Whether it be the Dark Knight trilogy, The Prestige or Inception, writer and producer Christopher Nolan does not disappoint. Nolan, known for his mind-bending story lines and unexpected twists, followed suit with his newest film, Interstellar, which made its debut a month ago on Nov. 5.
Moviegoers abroad packed into theaters on opening weekend, spending just under $50 million on tickets in the United States. Impressive as it is, compared to Nolan’s other opening weekend totals for films such as The Dark Knight ($158 million) and Inception ($62 million), its earnings were relatively low.
This could be due to its 2 hour 49 minute run time or competition with Big Hero 6, which debuted the same weekend and earned $52 million. Nonetheless, viewers who did see Interstellar were in for a modern classic.

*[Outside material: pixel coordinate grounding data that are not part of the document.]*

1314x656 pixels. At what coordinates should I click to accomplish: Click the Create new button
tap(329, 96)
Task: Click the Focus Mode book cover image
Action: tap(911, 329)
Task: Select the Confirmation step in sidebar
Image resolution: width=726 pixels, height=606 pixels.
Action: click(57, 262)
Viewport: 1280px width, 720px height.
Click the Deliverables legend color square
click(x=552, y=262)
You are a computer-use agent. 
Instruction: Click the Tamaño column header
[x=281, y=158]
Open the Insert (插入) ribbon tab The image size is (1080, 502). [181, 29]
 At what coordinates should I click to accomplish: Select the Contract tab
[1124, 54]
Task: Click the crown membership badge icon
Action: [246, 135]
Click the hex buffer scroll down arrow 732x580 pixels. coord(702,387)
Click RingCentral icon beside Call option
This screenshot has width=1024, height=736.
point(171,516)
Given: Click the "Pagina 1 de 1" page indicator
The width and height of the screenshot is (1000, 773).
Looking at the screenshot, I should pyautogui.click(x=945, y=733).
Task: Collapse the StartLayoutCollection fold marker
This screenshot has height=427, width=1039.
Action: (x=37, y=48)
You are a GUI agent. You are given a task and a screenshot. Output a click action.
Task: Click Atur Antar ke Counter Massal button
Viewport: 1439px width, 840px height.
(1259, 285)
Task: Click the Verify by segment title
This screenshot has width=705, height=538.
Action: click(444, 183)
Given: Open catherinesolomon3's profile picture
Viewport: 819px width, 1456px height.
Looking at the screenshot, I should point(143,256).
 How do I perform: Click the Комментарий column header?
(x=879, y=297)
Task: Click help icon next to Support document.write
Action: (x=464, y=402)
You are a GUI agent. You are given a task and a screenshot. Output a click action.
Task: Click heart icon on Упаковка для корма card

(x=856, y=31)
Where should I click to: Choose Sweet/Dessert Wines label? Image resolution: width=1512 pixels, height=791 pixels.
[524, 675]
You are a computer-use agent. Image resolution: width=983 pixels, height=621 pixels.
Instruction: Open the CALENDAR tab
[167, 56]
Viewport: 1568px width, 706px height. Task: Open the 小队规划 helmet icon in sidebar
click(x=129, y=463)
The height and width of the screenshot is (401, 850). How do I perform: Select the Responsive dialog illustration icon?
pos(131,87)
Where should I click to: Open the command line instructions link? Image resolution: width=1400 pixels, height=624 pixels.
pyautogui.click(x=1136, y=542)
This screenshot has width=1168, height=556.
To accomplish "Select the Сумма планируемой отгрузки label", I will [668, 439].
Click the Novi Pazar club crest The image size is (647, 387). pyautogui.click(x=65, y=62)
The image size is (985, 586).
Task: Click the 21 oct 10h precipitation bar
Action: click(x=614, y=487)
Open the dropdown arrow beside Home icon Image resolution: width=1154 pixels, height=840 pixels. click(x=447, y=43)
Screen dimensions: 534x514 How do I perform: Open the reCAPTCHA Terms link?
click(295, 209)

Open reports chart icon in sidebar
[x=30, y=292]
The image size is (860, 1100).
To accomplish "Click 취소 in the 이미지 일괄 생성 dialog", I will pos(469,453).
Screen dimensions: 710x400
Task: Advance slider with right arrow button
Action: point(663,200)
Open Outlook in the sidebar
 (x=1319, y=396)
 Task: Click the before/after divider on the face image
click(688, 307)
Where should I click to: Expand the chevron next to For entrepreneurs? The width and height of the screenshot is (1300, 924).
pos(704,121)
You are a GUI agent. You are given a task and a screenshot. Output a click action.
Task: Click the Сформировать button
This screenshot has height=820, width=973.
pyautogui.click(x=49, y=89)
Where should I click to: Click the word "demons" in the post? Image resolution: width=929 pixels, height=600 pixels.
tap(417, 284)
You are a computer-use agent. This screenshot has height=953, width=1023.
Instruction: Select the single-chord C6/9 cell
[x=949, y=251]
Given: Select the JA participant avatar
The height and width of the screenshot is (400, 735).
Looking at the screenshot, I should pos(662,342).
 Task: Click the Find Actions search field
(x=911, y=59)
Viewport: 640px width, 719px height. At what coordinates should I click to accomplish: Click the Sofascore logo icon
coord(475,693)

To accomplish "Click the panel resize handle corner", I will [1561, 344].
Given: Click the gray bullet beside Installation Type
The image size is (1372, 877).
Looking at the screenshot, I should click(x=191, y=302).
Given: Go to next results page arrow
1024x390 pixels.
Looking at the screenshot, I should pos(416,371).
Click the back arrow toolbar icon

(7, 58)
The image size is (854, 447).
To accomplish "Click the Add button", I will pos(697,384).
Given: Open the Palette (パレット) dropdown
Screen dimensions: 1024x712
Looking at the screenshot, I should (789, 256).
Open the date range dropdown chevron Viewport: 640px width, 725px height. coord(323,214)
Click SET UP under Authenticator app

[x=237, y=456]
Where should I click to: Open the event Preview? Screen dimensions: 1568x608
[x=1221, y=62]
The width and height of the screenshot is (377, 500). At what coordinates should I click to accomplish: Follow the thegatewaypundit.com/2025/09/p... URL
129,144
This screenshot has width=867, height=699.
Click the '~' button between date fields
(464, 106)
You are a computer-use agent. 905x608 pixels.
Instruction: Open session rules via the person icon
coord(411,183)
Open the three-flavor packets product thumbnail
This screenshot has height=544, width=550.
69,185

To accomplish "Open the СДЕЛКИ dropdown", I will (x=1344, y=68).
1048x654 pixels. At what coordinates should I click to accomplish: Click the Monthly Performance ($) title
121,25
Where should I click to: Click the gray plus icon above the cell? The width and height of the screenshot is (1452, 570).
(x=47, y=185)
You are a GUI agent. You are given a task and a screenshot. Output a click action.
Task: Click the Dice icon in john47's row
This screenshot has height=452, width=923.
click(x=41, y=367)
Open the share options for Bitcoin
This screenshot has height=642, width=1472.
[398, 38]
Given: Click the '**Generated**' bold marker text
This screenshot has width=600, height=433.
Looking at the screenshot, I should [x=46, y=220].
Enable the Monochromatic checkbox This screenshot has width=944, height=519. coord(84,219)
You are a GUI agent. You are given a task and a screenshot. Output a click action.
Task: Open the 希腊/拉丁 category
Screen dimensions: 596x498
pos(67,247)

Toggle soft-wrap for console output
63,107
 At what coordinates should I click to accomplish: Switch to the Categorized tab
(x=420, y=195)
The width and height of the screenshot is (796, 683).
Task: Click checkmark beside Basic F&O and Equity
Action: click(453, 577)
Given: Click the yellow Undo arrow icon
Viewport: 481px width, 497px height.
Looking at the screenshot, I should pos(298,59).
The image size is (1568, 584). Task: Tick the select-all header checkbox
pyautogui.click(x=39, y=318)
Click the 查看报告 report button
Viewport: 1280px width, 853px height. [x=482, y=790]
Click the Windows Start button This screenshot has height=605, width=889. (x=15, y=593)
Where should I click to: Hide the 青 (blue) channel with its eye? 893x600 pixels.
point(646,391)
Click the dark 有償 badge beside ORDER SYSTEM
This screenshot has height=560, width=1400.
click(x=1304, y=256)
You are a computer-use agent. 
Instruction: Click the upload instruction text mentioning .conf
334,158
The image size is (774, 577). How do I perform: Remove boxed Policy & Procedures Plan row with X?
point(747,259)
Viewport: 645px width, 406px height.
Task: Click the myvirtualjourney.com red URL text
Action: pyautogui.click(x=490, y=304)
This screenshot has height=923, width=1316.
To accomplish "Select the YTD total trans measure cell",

The science fiction flick follows Joseph Cooper (played by Matthew McConaughey), a NASA pilot turned farmer in the wake of 1930’s Dust Bowl-like conditions that wiped out most of the world’s food supply. Unlike the droughts and dust storms in the U.S.’s Midwest that eventually ended after a decade, the future looks bleak for humans on Earth.
So, as the saying goes, “When the going gets tough, the tough get going,” Cooper finds himself traveling from planet to planet trying to find an inhabitable place for humans to colonize.
He is accompanied on his journey by several others including Amelia Brand (Anne Hathaway), the daughter of the scientist (Michael Caine) behind the whole mission.
McConaughey, the 2014 Academy Awards Best Actor for his role in Dallas Buyer’s Club, seems a likely candidate for the award once again next year. Whether a winner or not, the 45-year-old Texan delivered a more than “alright, alright, alright” performance.
Some of his greatest moments come through his interactions with his daughter, Murphy (Jessica Chastain). The rebellious young girl has a knack for discovery, and a rather mysterious, ghostlike finding of hers ultimately leads her father to leave on his mission.
Like any father-daughter relationship, though, when Cooper has to leave Murphy behind, the process does not go swiftly. For audiences, including boyfriends watching the movie on a date, holding tears back may prove difficult.
Besides the acting, perhaps one of the most impressive aspects of the movie and a guaranteed Academy Award nomination is the special effects. The special effects crews produced beautiful images of the solar system, extremely realistic lighting schemes and pinpoint planetary representations.
Interstellar seems built for IMAX. As Cooper’s convoy flies through space, movie theater seats and popcorn are the only reminder that the audience is not on the Endurance as well. The technical crew made every sound, flash and light with perfection, and it would be difficult for any upcoming movies to compete or even come close.
From science fiction fans to cinemophiles, Insterstellar appeals to all. Every aspect is perfectly orchestrated, somehow making a movie with advanced scientific theories beyond what we can grasp right now (e.g. relativity, black holes, interstellar travel) somehow feasible.
Interstellar, though nearly three hours, takes audiences on a thrill ride filled with drops, turns and spins. Nolan gives no warning of when the turns will happen, but the common reactions from those leaving the theater tend to be a unanimous “whoa.”